··· Record extracts ···
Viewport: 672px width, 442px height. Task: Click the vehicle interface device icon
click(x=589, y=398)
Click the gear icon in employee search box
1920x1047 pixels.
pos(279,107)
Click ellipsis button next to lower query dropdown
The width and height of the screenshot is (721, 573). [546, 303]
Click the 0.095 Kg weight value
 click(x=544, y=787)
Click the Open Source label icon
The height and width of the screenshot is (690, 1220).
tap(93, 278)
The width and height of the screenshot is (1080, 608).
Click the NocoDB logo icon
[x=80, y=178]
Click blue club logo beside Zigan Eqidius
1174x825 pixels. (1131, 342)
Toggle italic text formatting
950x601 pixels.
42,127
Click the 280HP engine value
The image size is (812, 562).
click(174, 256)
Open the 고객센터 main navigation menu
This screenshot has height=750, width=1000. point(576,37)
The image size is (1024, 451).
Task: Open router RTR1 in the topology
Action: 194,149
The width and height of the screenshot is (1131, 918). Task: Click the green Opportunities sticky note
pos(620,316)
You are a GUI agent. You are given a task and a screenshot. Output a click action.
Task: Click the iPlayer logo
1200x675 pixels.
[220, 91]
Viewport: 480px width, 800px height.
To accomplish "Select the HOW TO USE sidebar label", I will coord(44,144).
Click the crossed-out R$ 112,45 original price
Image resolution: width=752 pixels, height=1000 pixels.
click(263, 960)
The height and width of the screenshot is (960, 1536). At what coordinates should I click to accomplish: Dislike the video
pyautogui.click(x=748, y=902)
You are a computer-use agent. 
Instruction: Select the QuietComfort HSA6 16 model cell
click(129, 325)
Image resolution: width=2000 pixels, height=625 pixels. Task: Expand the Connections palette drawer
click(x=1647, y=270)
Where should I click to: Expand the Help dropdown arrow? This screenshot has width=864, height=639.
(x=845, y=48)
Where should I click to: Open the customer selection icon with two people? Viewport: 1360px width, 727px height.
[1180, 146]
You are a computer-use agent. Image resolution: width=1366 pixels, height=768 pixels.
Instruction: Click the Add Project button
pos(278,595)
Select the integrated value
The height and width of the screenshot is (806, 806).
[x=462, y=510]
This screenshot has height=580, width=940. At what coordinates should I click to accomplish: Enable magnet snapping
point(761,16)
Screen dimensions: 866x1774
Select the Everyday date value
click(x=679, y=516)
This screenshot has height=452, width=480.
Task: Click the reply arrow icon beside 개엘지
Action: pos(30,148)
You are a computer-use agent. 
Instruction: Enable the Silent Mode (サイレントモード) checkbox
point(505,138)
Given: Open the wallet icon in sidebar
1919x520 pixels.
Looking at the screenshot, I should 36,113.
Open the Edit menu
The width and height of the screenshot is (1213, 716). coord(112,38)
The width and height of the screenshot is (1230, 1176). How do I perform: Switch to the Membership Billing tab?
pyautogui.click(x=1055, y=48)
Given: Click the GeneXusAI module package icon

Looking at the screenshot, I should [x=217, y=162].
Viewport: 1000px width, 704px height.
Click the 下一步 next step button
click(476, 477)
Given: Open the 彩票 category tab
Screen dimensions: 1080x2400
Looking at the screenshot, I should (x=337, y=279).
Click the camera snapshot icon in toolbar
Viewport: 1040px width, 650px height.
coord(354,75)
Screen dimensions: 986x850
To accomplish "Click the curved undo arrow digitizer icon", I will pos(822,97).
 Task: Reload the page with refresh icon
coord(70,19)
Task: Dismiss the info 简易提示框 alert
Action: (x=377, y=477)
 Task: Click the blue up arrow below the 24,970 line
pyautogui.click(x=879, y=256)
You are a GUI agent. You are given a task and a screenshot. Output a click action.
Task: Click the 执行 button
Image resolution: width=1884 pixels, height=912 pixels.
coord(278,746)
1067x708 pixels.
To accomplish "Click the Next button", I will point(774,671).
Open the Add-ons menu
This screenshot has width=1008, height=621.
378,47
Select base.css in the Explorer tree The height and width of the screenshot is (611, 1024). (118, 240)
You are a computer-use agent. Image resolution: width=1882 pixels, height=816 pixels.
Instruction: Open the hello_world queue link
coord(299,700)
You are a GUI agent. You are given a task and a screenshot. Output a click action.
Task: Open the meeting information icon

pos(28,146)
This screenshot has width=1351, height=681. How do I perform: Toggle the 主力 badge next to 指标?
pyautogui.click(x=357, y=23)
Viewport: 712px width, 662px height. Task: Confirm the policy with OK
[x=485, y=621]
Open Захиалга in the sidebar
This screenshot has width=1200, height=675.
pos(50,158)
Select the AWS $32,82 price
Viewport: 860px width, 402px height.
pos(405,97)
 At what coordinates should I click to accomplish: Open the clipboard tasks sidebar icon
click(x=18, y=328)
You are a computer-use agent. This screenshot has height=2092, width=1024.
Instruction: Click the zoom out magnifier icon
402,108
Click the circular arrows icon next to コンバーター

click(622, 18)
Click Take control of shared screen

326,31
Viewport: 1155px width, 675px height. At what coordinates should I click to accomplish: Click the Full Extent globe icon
···
Task requirements>
Reproduce, character for character, only the lines of the preceding data that start at the line with "1920x1047 pixels." and end at the line with "Viewport: 480px width, 800px height.", both included.

Response area>
1920x1047 pixels.
pos(279,107)
Click ellipsis button next to lower query dropdown
The width and height of the screenshot is (721, 573). [546, 303]
Click the 0.095 Kg weight value
 click(x=544, y=787)
Click the Open Source label icon
The height and width of the screenshot is (690, 1220).
tap(93, 278)
The width and height of the screenshot is (1080, 608).
Click the NocoDB logo icon
[x=80, y=178]
Click blue club logo beside Zigan Eqidius
1174x825 pixels. (1131, 342)
Toggle italic text formatting
950x601 pixels.
42,127
Click the 280HP engine value
The image size is (812, 562).
click(174, 256)
Open the 고객센터 main navigation menu
This screenshot has height=750, width=1000. point(576,37)
The image size is (1024, 451).
Task: Open router RTR1 in the topology
Action: 194,149
The width and height of the screenshot is (1131, 918). Task: Click the green Opportunities sticky note
pos(620,316)
You are a GUI agent. You are given a task and a screenshot. Output a click action.
Task: Click the iPlayer logo
1200x675 pixels.
[220, 91]
Viewport: 480px width, 800px height.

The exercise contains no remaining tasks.